- **WHAT YOU HAVE TO DO**: Your answer should consist solely of the lines from the one holding "Select the クイックスキャン radio button" through the final line of the entries, reproduced exactly and without pictures.

┄┄┄┄┄┄┄┄┄┄┄┄┄┄┄┄┄┄┄┄

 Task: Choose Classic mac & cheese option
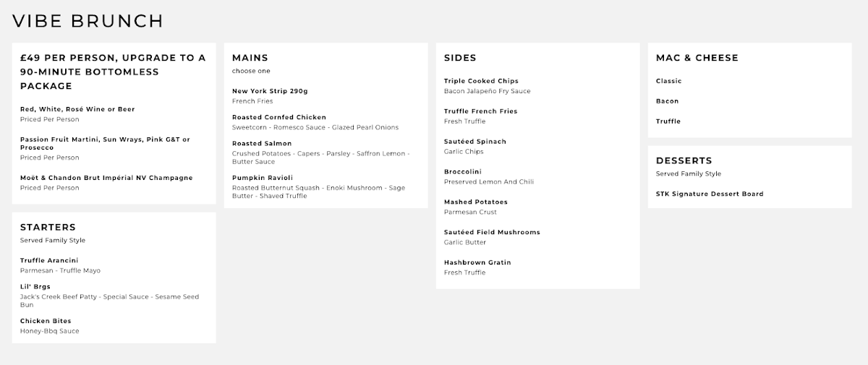(x=668, y=81)
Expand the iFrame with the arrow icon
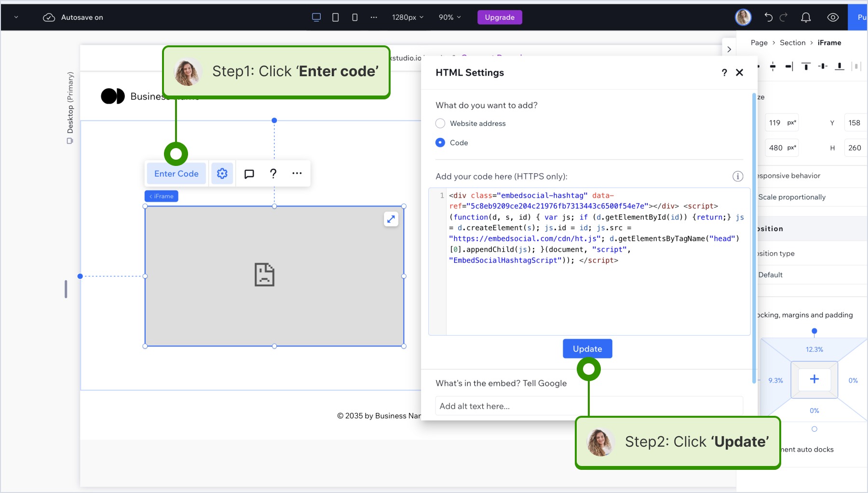868x493 pixels. pyautogui.click(x=391, y=219)
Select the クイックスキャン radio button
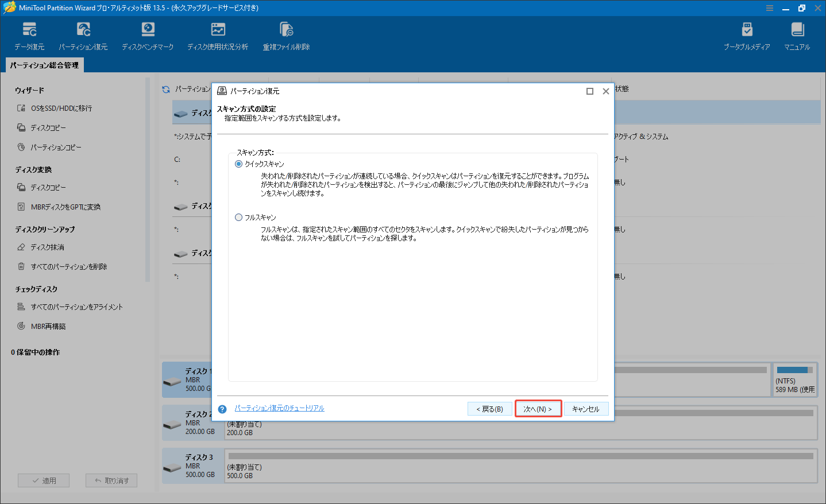 238,164
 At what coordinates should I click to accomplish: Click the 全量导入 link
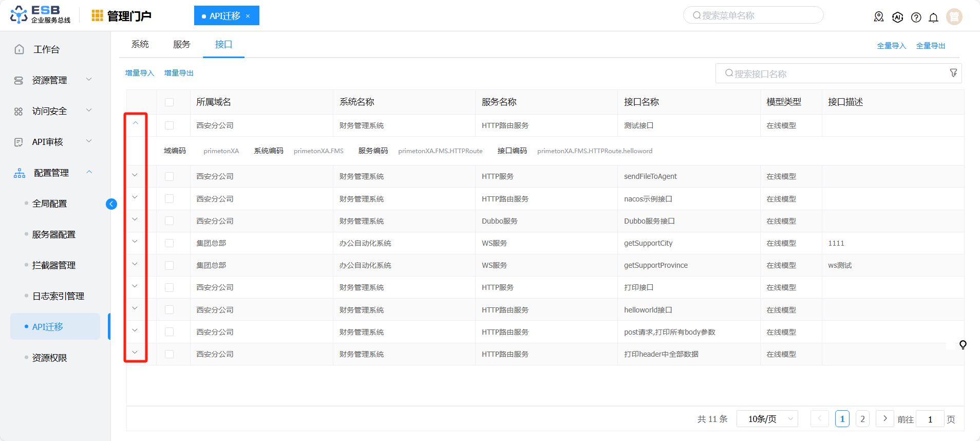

┄┄┄┄┄┄┄┄┄┄┄┄┄┄┄┄┄┄┄┄

- **THE COMPLETED TASK**:
Select the クイックスキャン radio button
 238,164
 At what coordinates should I click to accomplish: Click the 全量导入 link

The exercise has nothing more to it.